● **Set task**: Output the lines of the records below as a JSON list of strings, one string per line, omitting blank lines.

>> begin Recorded data

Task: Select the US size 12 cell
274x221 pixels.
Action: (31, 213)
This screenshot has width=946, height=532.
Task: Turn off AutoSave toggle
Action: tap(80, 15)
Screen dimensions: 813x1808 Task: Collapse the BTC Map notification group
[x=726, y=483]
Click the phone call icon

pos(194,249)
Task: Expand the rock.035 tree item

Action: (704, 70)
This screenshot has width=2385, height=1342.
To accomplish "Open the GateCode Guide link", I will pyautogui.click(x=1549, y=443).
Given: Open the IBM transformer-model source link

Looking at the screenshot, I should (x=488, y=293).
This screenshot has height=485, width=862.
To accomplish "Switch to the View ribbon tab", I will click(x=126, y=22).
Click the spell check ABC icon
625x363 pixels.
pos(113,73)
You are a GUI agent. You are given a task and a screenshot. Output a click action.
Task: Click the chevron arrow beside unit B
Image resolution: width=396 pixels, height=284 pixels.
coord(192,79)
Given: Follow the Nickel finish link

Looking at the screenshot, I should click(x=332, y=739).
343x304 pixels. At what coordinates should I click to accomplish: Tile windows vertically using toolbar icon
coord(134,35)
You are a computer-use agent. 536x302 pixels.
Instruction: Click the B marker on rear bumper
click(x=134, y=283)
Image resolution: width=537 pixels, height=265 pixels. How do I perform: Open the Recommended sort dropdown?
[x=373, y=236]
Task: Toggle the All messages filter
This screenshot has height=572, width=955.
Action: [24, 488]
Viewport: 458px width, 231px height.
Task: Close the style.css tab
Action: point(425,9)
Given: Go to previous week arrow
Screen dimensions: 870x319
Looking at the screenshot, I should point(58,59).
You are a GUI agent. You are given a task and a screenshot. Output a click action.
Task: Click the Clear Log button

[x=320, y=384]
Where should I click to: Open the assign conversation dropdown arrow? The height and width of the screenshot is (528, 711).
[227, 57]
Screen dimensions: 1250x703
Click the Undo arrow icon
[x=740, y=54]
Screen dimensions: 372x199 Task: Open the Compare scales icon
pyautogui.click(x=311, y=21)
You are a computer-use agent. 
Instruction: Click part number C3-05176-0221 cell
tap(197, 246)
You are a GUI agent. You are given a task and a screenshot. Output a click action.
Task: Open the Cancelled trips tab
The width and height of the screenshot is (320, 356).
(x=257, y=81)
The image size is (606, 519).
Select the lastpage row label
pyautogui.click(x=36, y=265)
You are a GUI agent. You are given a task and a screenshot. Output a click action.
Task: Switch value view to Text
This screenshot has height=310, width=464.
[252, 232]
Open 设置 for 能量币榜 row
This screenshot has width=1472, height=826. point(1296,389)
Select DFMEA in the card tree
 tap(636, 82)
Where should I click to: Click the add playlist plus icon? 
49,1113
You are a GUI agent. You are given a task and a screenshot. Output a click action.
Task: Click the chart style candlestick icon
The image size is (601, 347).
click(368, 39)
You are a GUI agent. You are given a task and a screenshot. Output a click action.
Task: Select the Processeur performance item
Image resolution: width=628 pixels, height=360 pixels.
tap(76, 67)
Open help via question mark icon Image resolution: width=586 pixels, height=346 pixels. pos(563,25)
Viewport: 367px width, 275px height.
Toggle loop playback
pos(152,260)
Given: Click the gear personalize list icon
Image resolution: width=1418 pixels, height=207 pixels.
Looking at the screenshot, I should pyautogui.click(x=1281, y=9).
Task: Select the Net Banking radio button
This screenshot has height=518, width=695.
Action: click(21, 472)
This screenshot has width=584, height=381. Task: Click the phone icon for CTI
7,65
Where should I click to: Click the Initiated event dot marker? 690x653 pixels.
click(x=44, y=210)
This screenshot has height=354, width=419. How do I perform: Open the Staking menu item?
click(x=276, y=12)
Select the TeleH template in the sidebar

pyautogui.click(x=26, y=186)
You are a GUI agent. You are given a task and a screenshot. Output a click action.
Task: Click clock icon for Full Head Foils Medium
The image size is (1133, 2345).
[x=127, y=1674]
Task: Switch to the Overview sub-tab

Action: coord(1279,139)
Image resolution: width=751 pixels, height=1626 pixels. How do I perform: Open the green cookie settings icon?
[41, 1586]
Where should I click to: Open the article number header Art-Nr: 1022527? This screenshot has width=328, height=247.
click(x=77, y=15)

>> end Recorded data

● **Result for this exercise**:
[
  "Task: Select the US size 12 cell",
  "274x221 pixels.",
  "Action: (31, 213)",
  "This screenshot has width=946, height=532.",
  "Task: Turn off AutoSave toggle",
  "Action: tap(80, 15)",
  "Screen dimensions: 813x1808 Task: Collapse the BTC Map notification group",
  "[x=726, y=483]",
  "Click the phone call icon",
  "pos(194,249)",
  "Task: Expand the rock.035 tree item",
  "Action: (704, 70)",
  "This screenshot has width=2385, height=1342.",
  "To accomplish \"Open the GateCode Guide link\", I will pyautogui.click(x=1549, y=443).",
  "Given: Open the IBM transformer-model source link",
  "Looking at the screenshot, I should (x=488, y=293).",
  "This screenshot has height=485, width=862.",
  "To accomplish \"Switch to the View ribbon tab\", I will click(x=126, y=22).",
  "Click the spell check ABC icon",
  "625x363 pixels.",
  "pos(113,73)",
  "You are a GUI agent. You are given a task and a screenshot. Output a click action.",
  "Task: Click the chevron arrow beside unit B",
  "Image resolution: width=396 pixels, height=284 pixels.",
  "coord(192,79)",
  "Given: Follow the Nickel finish link",
  "Looking at the screenshot, I should click(x=332, y=739).",
  "343x304 pixels. At what coordinates should I click to accomplish: Tile windows vertically using toolbar icon",
  "coord(134,35)",
  "You are a computer-use agent. 536x302 pixels.",
  "Instruction: Click the B marker on rear bumper",
  "click(x=134, y=283)",
  "Image resolution: width=537 pixels, height=265 pixels. How do I perform: Open the Recommended sort dropdown?",
  "[x=373, y=236]",
  "Task: Toggle the All messages filter",
  "This screenshot has height=572, width=955.",
  "Action: [24, 488]",
  "Viewport: 458px width, 231px height.",
  "Task: Close the style.css tab",
  "Action: point(425,9)",
  "Given: Go to previous week arrow",
  "Screen dimensions: 870x319",
  "Looking at the screenshot, I should point(58,59).",
  "You are a GUI agent. You are given a task and a screenshot. Output a click action.",
  "Task: Click the Clear Log button",
  "[x=320, y=384]",
  "Where should I click to: Open the assign conversation dropdown arrow? The height and width of the screenshot is (528, 711).",
  "[227, 57]",
  "Screen dimensions: 1250x703",
  "Click the Undo arrow icon",
  "[x=740, y=54]",
  "Screen dimensions: 372x199 Task: Open the Compare scales icon",
  "pyautogui.click(x=311, y=21)",
  "You are a computer-use agent. ",
  "Instruction: Click part number C3-05176-0221 cell",
  "tap(197, 246)",
  "You are a GUI agent. You are given a task and a screenshot. Output a click action.",
  "Task: Open the Cancelled trips tab",
  "The width and height of the screenshot is (320, 356).",
  "(x=257, y=81)",
  "The image size is (606, 519).",
  "Select the lastpage row label",
  "pyautogui.click(x=36, y=265)",
  "You are a GUI agent. You are given a task and a screenshot. Output a click action.",
  "Task: Switch value view to Text",
  "This screenshot has height=310, width=464.",
  "[252, 232]",
  "Open 设置 for 能量币榜 row",
  "This screenshot has width=1472, height=826. point(1296,389)",
  "Select DFMEA in the card tree",
  " tap(636, 82)",
  "Where should I click to: Click the add playlist plus icon? ",
  "49,1113",
  "You are a GUI agent. You are given a task and a screenshot. Output a click action.",
  "Task: Click the chart style candlestick icon",
  "The image size is (601, 347).",
  "click(368, 39)",
  "You are a GUI agent. You are given a task and a screenshot. Output a click action.",
  "Task: Select the Processeur performance item",
  "Image resolution: width=628 pixels, height=360 pixels.",
  "tap(76, 67)",
  "Open help via question mark icon Image resolution: width=586 pixels, height=346 pixels. pos(563,25)",
  "Viewport: 367px width, 275px height.",
  "Toggle loop playback",
  "pos(152,260)",
  "Given: Click the gear personalize list icon",
  "Image resolution: width=1418 pixels, height=207 pixels.",
  "Looking at the screenshot, I should pyautogui.click(x=1281, y=9).",
  "Task: Select the Net Banking radio button",
  "This screenshot has height=518, width=695.",
  "Action: click(21, 472)",
  "This screenshot has width=584, height=381. Task: Click the phone icon for CTI",
  "7,65",
  "Where should I click to: Click the Initiated event dot marker? 690x653 pixels.",
  "click(x=44, y=210)",
  "This screenshot has height=354, width=419. How do I perform: Open the Staking menu item?",
  "click(x=276, y=12)",
  "Select the TeleH template in the sidebar",
  "pyautogui.click(x=26, y=186)",
  "You are a GUI agent. You are given a task and a screenshot. Output a click action.",
  "Task: Click clock icon for Full Head Foils Medium",
  "The image size is (1133, 2345).",
  "[x=127, y=1674]",
  "Task: Switch to the Overview sub-tab",
  "Action: coord(1279,139)",
  "Image resolution: width=751 pixels, height=1626 pixels. How do I perform: Open the green cookie settings icon?",
  "[41, 1586]",
  "Where should I click to: Open the article number header Art-Nr: 1022527? This screenshot has width=328, height=247.",
  "click(x=77, y=15)"
]